GIVEN PASSAGE below:
One person I ran into at the Chamber of Commerce worked at Wesleyan. He had voted already and was actively working to get the college students out to vote. I talked about the issue of the college kids voting in three different districts and pondered whether or not there were efforts to dilute the college student vote by splitting the university into three different districts. The time to redistrict is coming up soon, and we talked about whether or not the current districting should be challenged.
There are the normal traditional trappings to a Chamber of Commerce breakfast, the Pledge of Allegiance, the announcements and introductions. Depending on your perspective, it can be comforting and reassuring; things are proceeding the way they should be, even if there have been disruptions to the economy, to the power system, or simply to our sense of how things should be. To some, it can be monotonous; the same thing repeated meaninglessly and without feeling, month after month. To others it can be disconcerting; traditions propping up an old order of things that needs shaking up. Though I suspect that for most of the loyal attendees of Chamber of Commerce breakfasts, it is comforting and reassuring.
This month’s breakfast, falling a few days before Veteran’s day, was focused on the men and women that have served our country in uniform. Before the breakfast started, a local chorale performed patriotic pieces. The Governor’s Foot Guard was there to present the colors, and performed with the full pomp that has accompanied them for centuries. As an old bagpiper, I enjoyed hearing the pipes played as part of the ceremony.
End of GIVEN PASSAGE.
INFORMATION below:
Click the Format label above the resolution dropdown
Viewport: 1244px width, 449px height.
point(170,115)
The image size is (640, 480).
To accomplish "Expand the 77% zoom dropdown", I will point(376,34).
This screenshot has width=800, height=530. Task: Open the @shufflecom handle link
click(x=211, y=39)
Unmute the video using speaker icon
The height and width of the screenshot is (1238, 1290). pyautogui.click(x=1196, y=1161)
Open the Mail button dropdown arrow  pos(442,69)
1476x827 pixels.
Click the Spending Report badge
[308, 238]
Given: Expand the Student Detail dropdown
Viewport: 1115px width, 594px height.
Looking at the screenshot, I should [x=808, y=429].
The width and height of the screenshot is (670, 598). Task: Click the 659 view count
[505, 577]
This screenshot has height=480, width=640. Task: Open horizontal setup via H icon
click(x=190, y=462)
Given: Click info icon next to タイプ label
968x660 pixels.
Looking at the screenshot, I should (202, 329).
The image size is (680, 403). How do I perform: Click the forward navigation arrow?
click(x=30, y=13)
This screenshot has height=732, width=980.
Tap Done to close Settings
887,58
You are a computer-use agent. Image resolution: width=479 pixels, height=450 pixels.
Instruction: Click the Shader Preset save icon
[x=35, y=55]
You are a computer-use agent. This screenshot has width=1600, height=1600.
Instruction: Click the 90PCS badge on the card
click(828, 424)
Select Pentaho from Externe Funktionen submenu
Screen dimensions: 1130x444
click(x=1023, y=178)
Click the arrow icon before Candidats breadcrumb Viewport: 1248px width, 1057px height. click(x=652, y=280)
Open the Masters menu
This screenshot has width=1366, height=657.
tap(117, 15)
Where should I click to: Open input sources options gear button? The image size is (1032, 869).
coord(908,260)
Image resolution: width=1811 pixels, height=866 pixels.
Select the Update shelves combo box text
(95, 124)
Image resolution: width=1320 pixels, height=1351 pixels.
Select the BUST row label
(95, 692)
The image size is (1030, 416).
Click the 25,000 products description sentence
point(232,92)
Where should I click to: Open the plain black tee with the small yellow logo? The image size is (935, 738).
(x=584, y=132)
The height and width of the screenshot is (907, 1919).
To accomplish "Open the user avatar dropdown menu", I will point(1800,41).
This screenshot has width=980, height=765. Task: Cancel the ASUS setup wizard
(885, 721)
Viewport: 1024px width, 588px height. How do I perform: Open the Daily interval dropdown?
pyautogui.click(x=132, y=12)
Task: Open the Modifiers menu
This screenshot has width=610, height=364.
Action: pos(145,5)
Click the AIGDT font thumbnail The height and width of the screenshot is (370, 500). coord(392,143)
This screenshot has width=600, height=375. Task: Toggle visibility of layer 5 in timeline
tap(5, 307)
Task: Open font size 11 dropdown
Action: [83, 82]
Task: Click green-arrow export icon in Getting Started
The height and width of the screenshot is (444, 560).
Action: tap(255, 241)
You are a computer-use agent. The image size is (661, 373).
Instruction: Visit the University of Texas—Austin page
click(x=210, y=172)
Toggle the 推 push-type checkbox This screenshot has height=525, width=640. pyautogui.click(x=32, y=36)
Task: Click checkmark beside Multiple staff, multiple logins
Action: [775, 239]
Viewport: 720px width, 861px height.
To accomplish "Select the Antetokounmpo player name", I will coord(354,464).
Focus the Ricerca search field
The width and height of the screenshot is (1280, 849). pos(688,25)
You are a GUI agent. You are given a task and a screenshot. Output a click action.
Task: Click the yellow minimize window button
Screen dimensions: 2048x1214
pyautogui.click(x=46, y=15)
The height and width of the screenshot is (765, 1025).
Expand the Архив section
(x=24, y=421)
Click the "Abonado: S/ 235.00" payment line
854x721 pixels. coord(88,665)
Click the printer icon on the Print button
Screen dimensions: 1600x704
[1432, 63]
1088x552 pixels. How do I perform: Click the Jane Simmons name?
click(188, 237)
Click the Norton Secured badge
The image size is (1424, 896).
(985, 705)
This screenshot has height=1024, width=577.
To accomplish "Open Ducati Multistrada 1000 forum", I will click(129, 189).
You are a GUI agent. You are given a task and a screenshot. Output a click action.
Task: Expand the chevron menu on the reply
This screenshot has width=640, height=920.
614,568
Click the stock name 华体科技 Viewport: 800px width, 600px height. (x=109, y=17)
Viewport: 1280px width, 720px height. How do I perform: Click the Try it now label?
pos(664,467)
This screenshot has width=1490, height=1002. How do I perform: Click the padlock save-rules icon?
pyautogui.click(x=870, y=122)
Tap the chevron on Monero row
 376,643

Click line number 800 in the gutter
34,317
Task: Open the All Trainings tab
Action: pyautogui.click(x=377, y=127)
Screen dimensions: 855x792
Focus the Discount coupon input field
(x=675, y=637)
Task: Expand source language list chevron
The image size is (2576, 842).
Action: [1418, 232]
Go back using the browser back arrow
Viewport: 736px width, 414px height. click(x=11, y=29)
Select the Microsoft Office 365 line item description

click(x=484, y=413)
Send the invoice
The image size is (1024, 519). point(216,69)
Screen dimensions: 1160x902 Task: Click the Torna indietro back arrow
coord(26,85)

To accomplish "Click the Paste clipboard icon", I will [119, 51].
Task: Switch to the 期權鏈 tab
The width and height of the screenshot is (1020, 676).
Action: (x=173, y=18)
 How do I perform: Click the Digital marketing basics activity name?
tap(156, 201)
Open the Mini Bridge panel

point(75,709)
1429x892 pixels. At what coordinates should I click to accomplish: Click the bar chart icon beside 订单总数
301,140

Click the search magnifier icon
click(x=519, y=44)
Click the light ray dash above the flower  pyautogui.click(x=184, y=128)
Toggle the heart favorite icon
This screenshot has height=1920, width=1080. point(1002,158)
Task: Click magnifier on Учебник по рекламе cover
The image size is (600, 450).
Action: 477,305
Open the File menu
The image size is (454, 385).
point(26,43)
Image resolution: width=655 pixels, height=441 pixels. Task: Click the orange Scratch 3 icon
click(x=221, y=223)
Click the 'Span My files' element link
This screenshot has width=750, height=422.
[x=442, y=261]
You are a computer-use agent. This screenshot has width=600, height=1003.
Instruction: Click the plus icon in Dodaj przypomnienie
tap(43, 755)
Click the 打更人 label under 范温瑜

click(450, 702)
End of INFORMATION.
▸ **EXERCISE REQUIREMENTS**:
1/ In the Chamber of Commerce passage, what did the local chorale perform before the breakfast started?
2/ Say whether each statement agrees with the Chamber of Commerce passage, giving yes or no and quoting the deciding words.
(a) The person who worked at Wesleyan had not yet voted.
(b) This month's breakfast focused on people who served the country in uniform.
(c) The writer suspects most loyal attendees find the breakfast monotonous.

▸ **SOLUTIONS TO THE TASKS**:
1/ Patriotic pieces.

2/
(a) No: "He had voted already"
(b) Yes: "was focused on the men and women that have served our country in uniform"
(c) No: "I suspect that for most of the loyal attendees of Chamber of Commerce breakfasts, it is comforting and reassuring"